Vietnam Investor Visa (DT1, DT2, DT3, DT4)
The DT-class visa for foreigners who invest in or own a Vietnamese company. Four capital tiers, with residency duration tied to investment size.
The DT visa — visa nhà đầu tư — is Vietnam's residency route for foreigners who invest in or own a Vietnamese company. It comes in four tiers (DT1–DT4) based on the capital amount, with residency duration scaling with the investment size.
Rules current as of 2026-05-17. Confirm via the Provincial Immigration Department and the relevant Department of Planning and Investment before committing capital.
The four tiers
| Class | Capital threshold | Maximum visa / TRC duration |
|---|---|---|
| DT1 | VND 100 billion+ (~$4M+) | Up to 10 years |
| DT2 | VND 50–100 billion (~$2–4M) | Up to 5 years |
| DT3 | VND 3–50 billion (~$120K–2M) | Up to 3 years |
| DT4 | Less than VND 3 billion (~$120K) | Up to 1 year |
The capital figure is the registered investment capital of the Vietnamese company in which you hold the equity stake — not your personal net worth.
What qualifies as "investment"
The capital must be invested in a Vietnamese-registered legal entity that you own or partially own. Common structures:
- 100% foreign-owned LLC (FIE / doanh nghiệp 100% vốn nước ngoài)

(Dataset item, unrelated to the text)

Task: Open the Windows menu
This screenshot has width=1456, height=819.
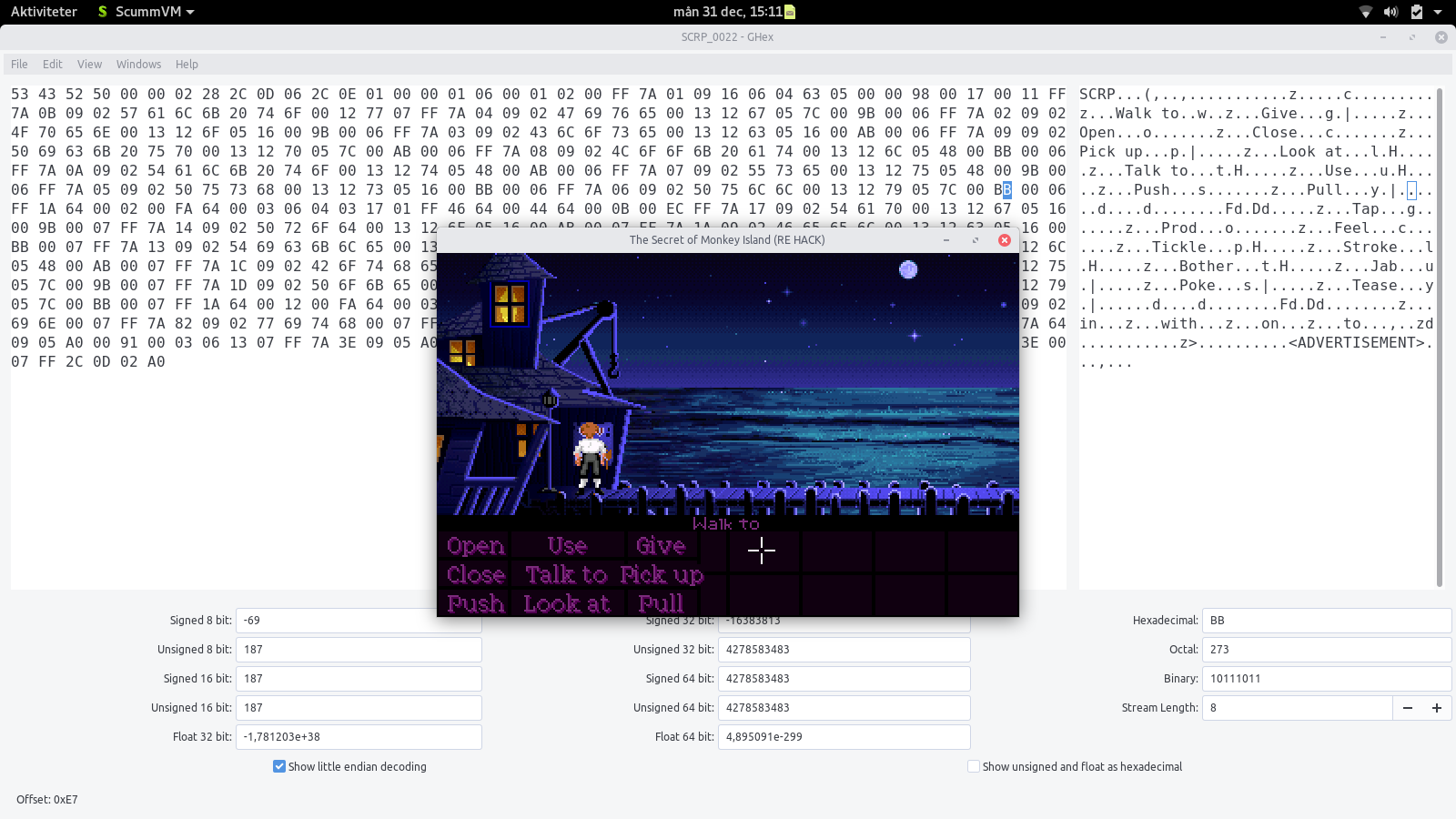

- Joint venture with a Vietnamese partner
- Branch or representative office of a foreign company (some restrictions — rep offices generally cannot trade)
- Stock investment in a Vietnamese public company (usually below the DT threshold)
The most common path for individual entrepreneurs is setting up a 100% foreign-owned LLC, capitalising it at the relevant tier, and applying for the DT visa on the basis of that company ownership.
What it lets you do
- Reside in Vietnam for the validity period
- Run your Vietnamese company in your owner/director capacity (this does not by itself authorise you to draw a salary as an employee — for that you may still need a separate work permit, depending on your role and the Ministry's interpretation)
- Bring dependents — spouse and minor children can apply for dependent visas and TRCs
- Apply for a TRC matching the DT class duration (TRC)
- Multiple entry and exit without separate visas during validity
What it does not do
- Path to citizenship — Vietnamese naturalisation is extremely limited
- Automatic tax residency — that's governed separately by the 183-day rule (tax residency)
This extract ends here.